Monday, October 17, 2005

Judy! Judy! Judy!

The New York Times has finally published its long-awaited 5900-word investigative study into the Judy Miller affair, and Ms. Miller herself has served up an equally fascinating 3500-word personal account of her martyrdom. Now we know everything: Who told whom what, and for which reasons, and why Jude the Nonobscure spent 85 days carving a laptop out of soap at the Alexandria Woman’s Detention Center.

Glad we finally got that cleared up.

Oops, sorry, I was residing in an alternate universe. Let me return to this planet, where Plamegate is more muddled than ever, and the only thing that seems certain is Scooter Libby and Turdblossom Rove being fitted for matching electronic ankle bracelets.

Depending on which version you believe, Miller...

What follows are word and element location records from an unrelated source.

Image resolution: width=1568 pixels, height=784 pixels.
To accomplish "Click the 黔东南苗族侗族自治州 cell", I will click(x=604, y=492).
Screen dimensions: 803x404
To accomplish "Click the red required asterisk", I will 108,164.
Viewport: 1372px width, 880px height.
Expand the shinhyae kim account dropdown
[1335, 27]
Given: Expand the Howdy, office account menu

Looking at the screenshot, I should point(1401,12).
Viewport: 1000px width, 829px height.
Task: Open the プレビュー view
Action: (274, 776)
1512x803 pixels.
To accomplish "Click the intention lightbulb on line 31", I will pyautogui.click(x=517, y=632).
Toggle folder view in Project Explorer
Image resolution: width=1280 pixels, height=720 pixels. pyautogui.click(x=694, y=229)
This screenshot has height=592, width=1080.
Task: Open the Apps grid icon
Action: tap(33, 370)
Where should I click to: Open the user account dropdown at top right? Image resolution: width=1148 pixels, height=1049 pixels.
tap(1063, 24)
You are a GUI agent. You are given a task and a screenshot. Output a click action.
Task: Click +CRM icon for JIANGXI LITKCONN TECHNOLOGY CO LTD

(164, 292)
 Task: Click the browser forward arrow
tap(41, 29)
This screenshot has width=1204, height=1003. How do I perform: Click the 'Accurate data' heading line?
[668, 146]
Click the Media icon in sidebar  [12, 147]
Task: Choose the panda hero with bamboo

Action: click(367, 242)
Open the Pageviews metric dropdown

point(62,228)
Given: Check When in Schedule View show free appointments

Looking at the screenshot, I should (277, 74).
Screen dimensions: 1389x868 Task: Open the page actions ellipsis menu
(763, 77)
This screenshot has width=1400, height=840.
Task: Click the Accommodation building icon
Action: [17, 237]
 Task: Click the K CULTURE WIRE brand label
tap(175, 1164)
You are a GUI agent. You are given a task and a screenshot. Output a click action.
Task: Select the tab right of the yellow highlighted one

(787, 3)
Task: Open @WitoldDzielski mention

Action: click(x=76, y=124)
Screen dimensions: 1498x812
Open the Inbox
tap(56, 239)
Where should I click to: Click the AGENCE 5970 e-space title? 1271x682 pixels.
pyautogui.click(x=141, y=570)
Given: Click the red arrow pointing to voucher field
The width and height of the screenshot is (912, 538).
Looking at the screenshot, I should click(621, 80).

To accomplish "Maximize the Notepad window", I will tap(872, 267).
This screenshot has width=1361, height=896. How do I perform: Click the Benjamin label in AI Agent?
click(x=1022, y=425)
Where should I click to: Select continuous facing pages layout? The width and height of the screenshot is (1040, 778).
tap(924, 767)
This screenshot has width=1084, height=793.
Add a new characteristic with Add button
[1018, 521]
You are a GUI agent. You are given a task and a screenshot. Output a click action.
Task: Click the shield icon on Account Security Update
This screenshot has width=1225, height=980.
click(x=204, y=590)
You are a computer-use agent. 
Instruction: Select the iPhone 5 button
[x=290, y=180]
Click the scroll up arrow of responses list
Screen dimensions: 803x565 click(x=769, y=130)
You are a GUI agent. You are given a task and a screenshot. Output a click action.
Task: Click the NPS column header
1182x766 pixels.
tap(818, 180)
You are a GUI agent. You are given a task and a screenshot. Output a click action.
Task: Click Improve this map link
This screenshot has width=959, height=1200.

a) never spoke with anyone about Valerie Plame or her husband, Joe Wilson;

b) spoke about the two, but only with VP aide Lewis Libby;

c) first heard Valerie Plame’s name from someone other than Libby whose name she cannot remember.

This last bit may even be true. After all, Miller cannot get Valerie Plame’s name right from one day to the next – writing it in her notebook as “Valerie Flame” one day, “Victoria Wilson” on another. (Does Miller think Plame is member of The Fantastic Four, or the Beach Boys? It’s unclear.)

Miller’s account of her behavior abounds with the kind of errors and ethical gaps that would make any self-respecting editor want to swill Drano. She apparently records information in her notebook without recording the identity of the person who gives her the information. She agrees to falsify Libby’s already anonymous identity, calling him a “former Hill staffer” instead of a “senior administration official,” and justifying it because he once worked on Capitol Hill. (As Arriana Huffington has pointed out, it would be equally accurate to call Libby a “former high schooler”, or even a “frustrated novelist.”) She obtains a security clearance from the Pentagon that essentially allows the government to vet what she can and cannot write about in Iraq (and we all know how well that turned out).

Her bosses fare no better in these accounts. Despite committing millions of dollars in legal fees (and the once hallowed, now hollowed, reputation of the Times), Editor Bill Keller never asked to see Miller’s notes, never asked about her source, never even found out what it was the Times was actually defending. Keller would be copyediting his resume right now if publisher Arthur Sulzberger were not just as deeply coated in shit.

It’s not like any of this should come as a great surprise. The Washington Post’s Howard Kurtz, not the deepest thinker or most intrepid reporter on the planet, uncovers this chestnut – a memo written in 2000 by freelancer Craig Pyes to the NY Times editors:

"I'm not willing to work further on this project with Judy Miller," wrote Pyes, who now writes for the Los Angeles Times. He added: "I do not trust her work, her judgment, or her conduct. She is an advocate, and her actions threaten the integrity of the enterprise, and of everyone who works with her. . . . She has turned in a draft of a story of a collective enterprise that is little more than dictation from government sources over several days, filled with unproven assertions and factual inaccuracies," and "tried to stampede it into the paper."

What’s most troubling is that Miller’s account has an eerily familiar ring. She professes ignorance – she can’t remember who told her about “Valerie Flame.” Her fallback defense is incompetence – she’s just a lousy reporter (in Miller’s case this may not be an act). But beneath it all lurks a deep malfeasance. Miller is hiding something. She’s protecting someone, or multiple someones. She’s either the world’s biggest schlemiel, or she knows much more than she’s letting on about the White House effort to generate fake evidence for a real war.

This is the Bush administration trifecta: ignorance, incompetence, malfeasance. It’s what they do when caught with their Missions Unaccomplished, their cronyism exposed, and Halliburton’s’ hand down their pants.

Judith Miller should have stayed in prison. She’s likely to have a lot of friends there, before long.